Records follow. Print exactly the lines from the one that has "[Facebook-f] (1199, 1452)" through the one that has "For every named", inclusive, and omit the pictures.

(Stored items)
--------------------------------

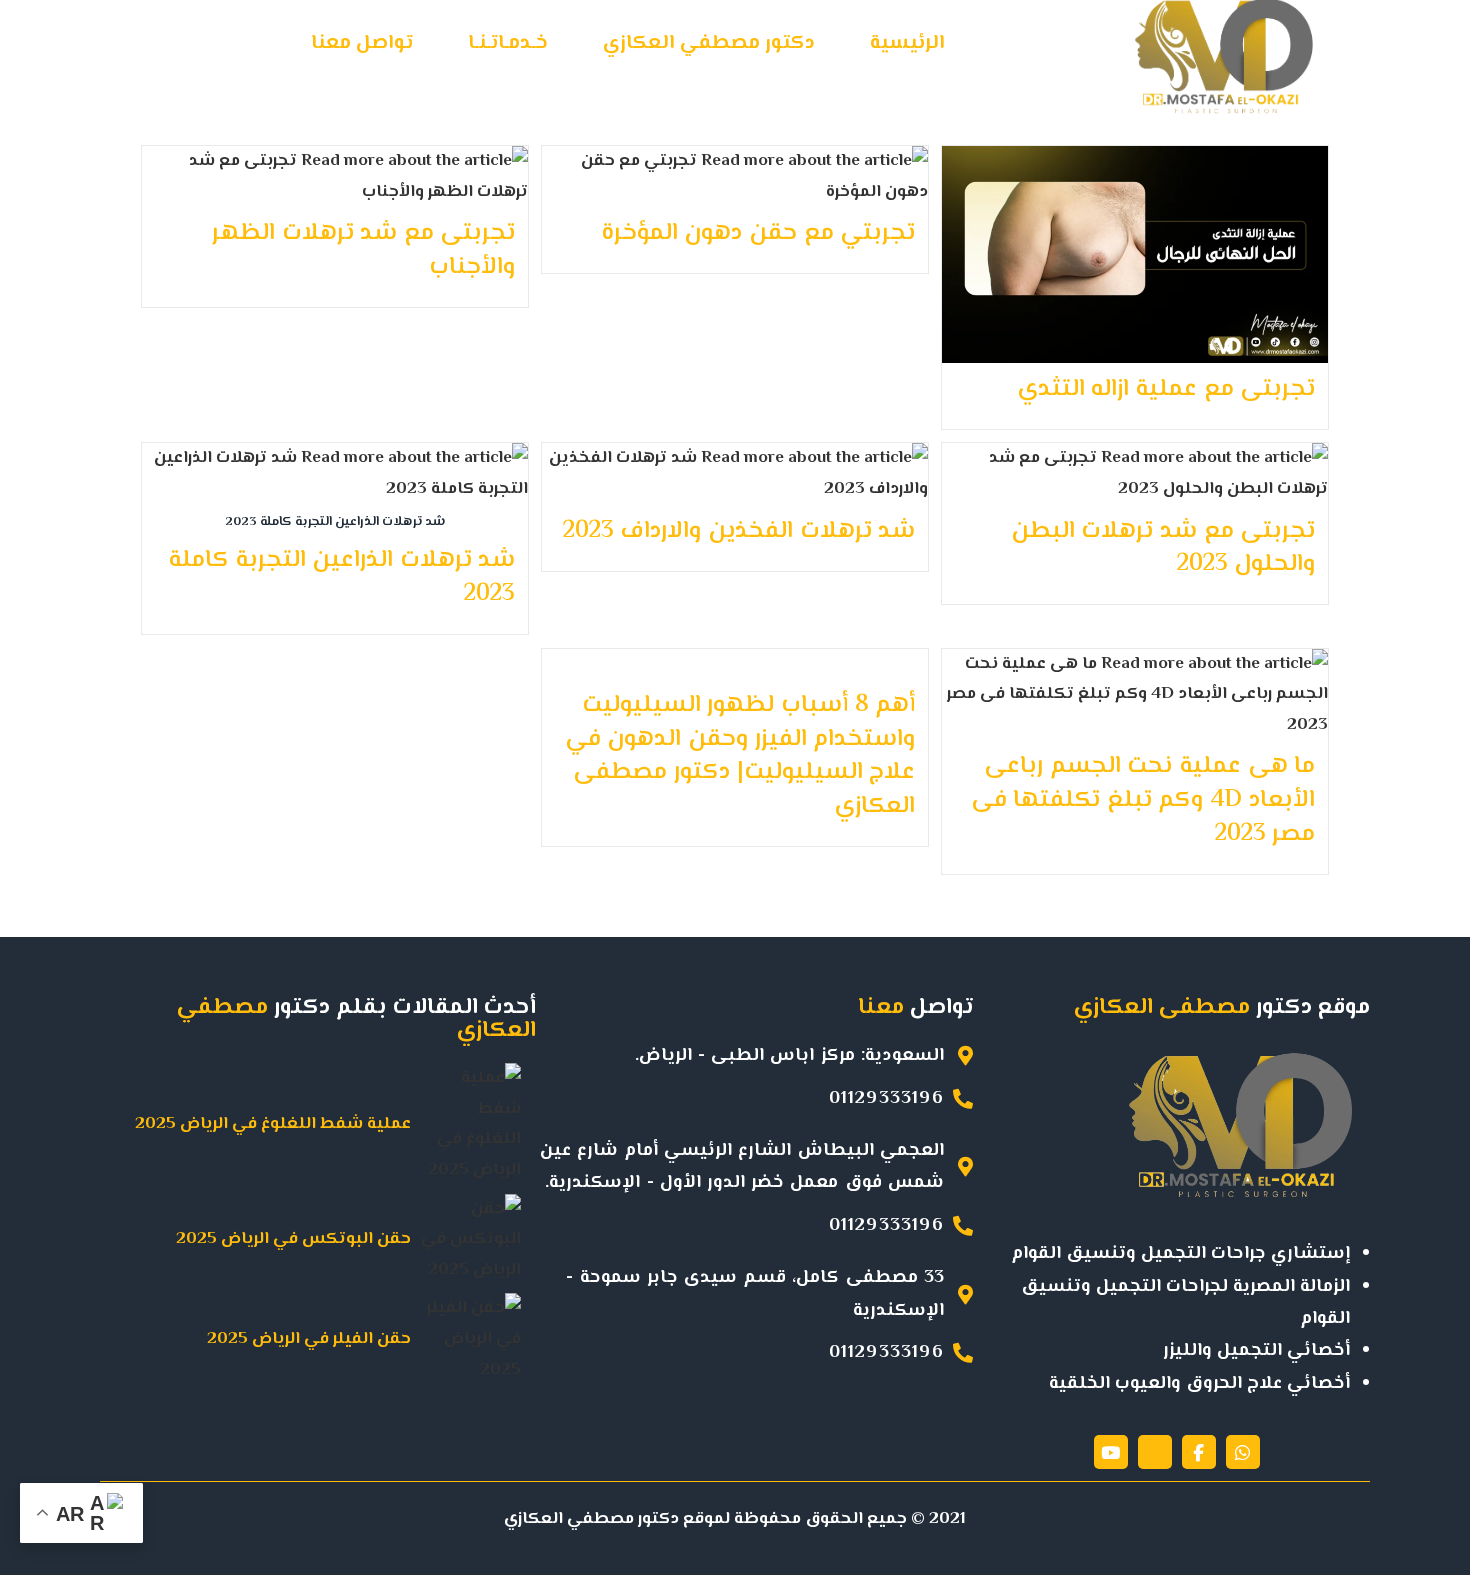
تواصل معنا (362, 43)
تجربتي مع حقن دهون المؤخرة (758, 233)
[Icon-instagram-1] (1155, 1452)
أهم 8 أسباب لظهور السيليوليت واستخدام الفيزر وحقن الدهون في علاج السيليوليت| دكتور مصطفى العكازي (740, 756)
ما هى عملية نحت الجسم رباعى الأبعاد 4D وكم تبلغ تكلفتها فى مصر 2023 (1143, 800)
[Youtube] (1111, 1452)
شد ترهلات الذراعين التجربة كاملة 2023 (342, 577)
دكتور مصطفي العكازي (709, 43)
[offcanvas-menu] (84, 51)
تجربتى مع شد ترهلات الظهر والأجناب (363, 250)
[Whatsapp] (1243, 1452)
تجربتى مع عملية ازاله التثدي (1166, 389)
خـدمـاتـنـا (508, 43)
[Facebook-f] (1199, 1452)
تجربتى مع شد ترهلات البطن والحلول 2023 (1163, 548)
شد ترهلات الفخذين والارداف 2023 (739, 531)
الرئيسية (907, 43)
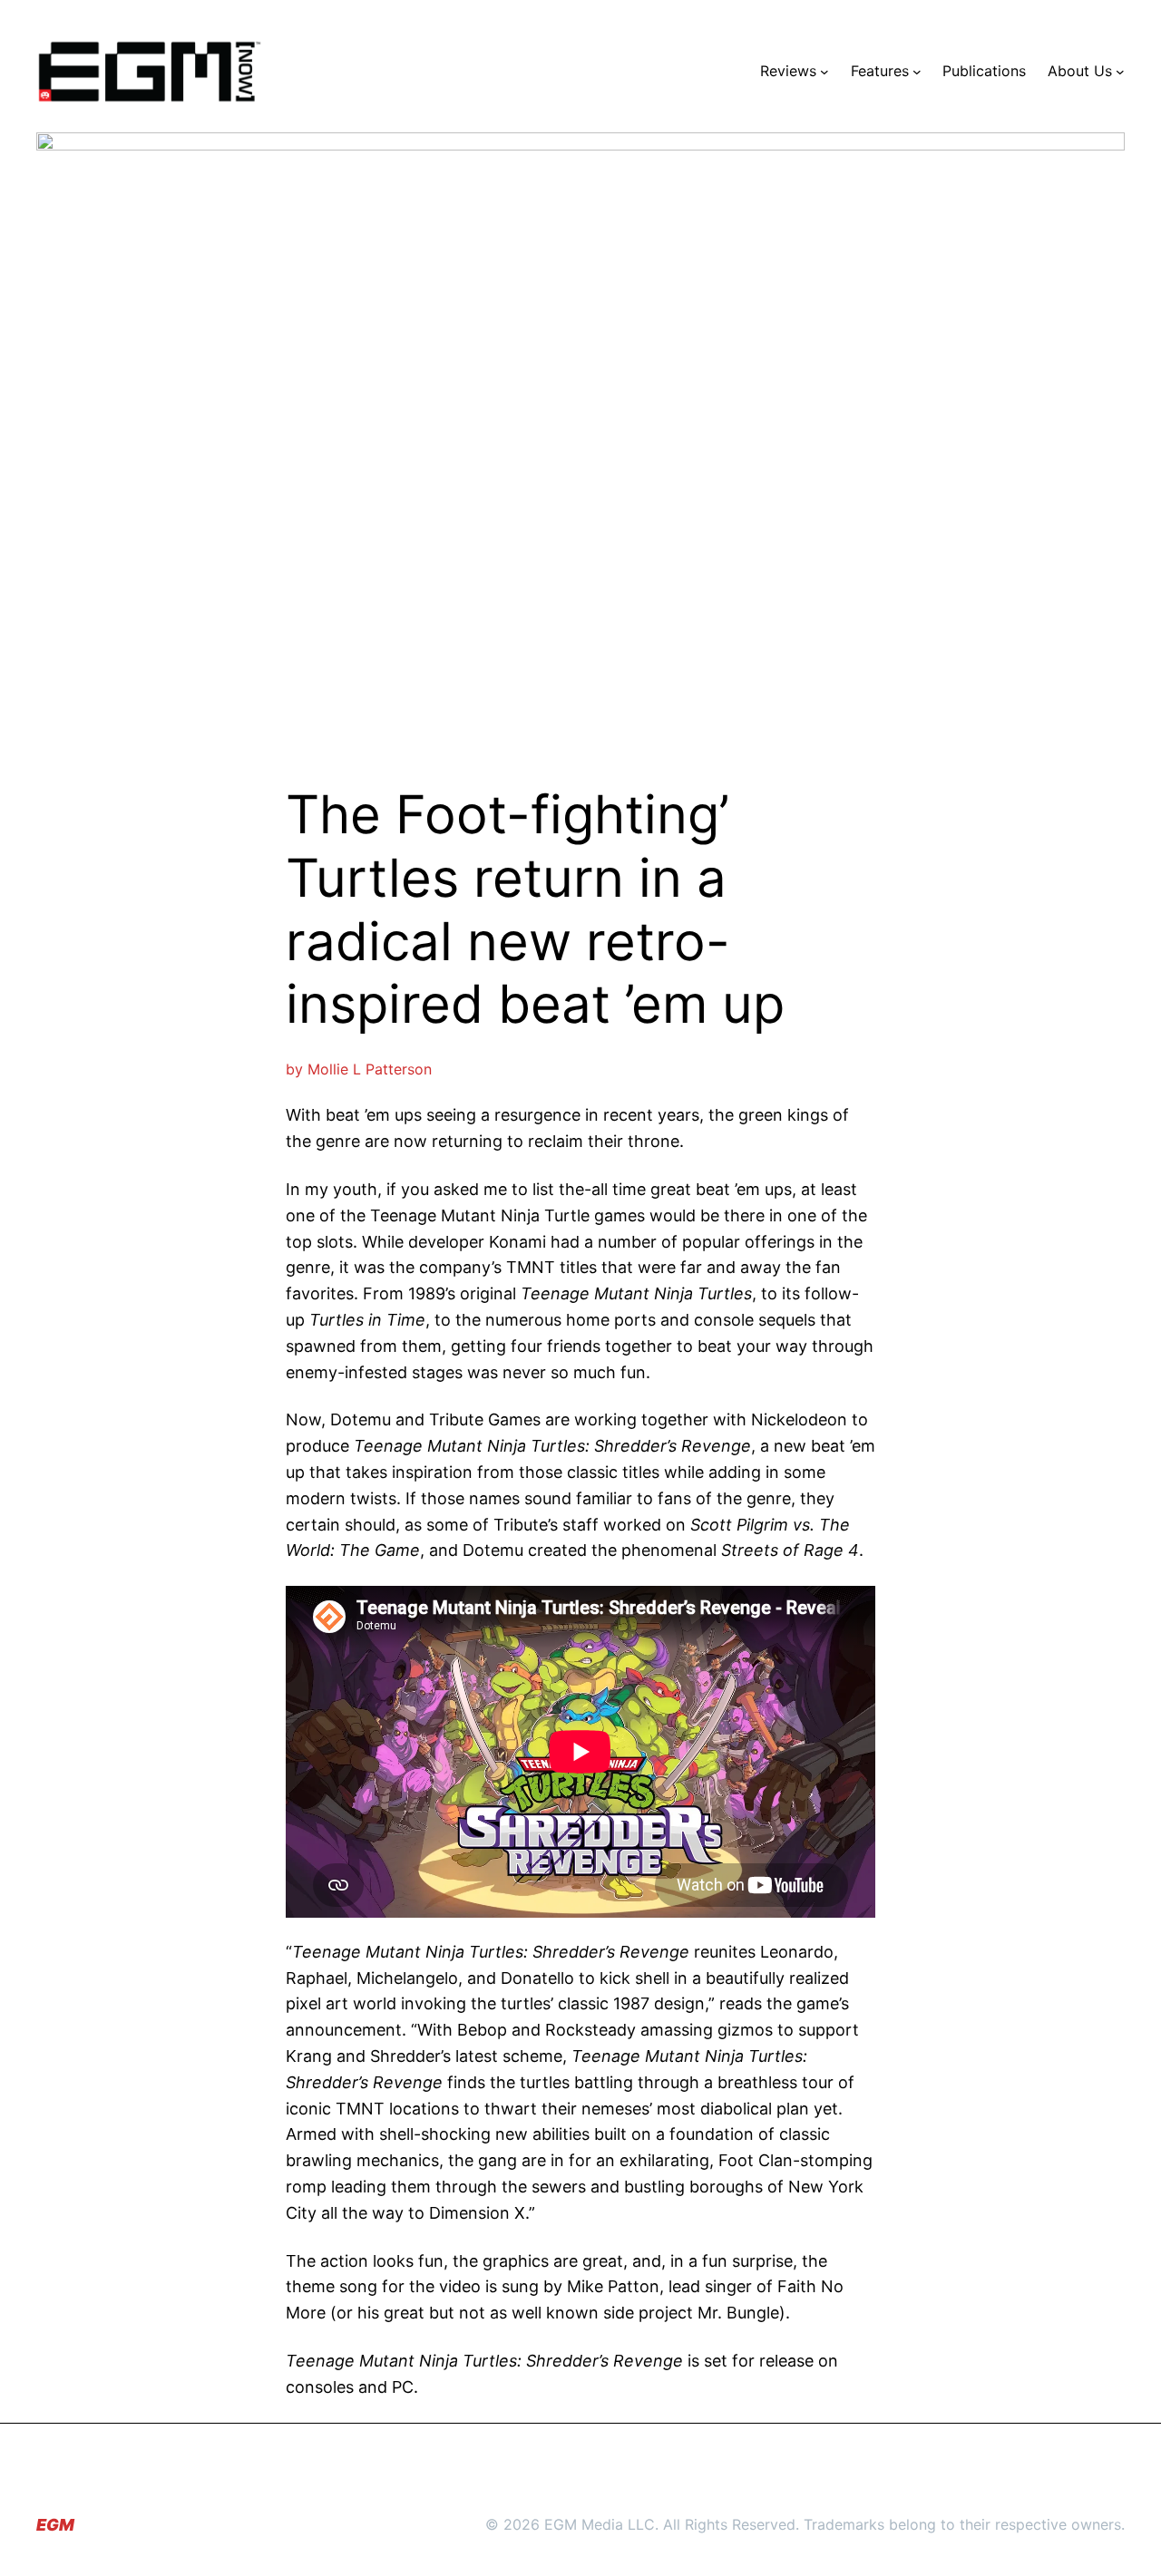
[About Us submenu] (1120, 71)
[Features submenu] (917, 71)
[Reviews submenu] (824, 71)
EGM (55, 2524)
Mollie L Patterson (369, 1069)
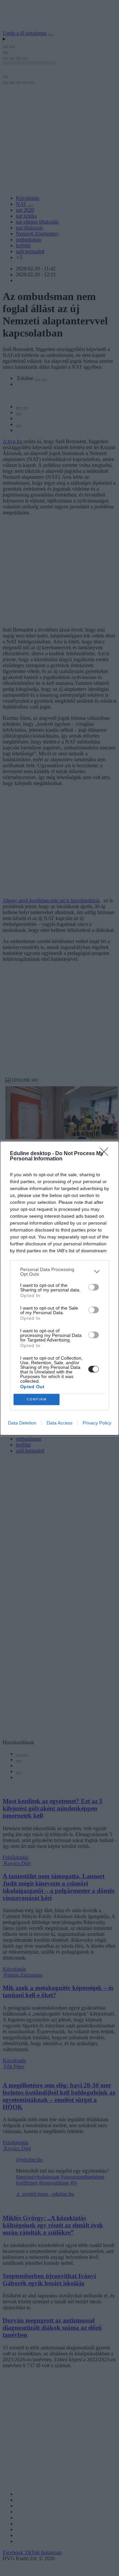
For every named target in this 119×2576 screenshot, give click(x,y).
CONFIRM (37, 1399)
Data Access (59, 1422)
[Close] (106, 1154)
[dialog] (59, 1288)
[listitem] (59, 1271)
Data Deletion (22, 1422)
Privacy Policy (97, 1422)
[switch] (93, 1287)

--------------------------------

> _Answer to this task_
[Facebook-f] (1199, 1452)
تجربتى مع شد ترهلات البطن والحلول 2023 (1163, 548)
شد ترهلات الفخذين والارداف 2023 (739, 531)
الرئيسية (907, 43)
[About Us submenu] (1120, 71)
[Features submenu] (917, 71)
[Reviews submenu] (824, 71)
EGM (55, 2524)
Mollie L Patterson (369, 1069)
For every named target in this 119×2576 screenshot, give click(x,y).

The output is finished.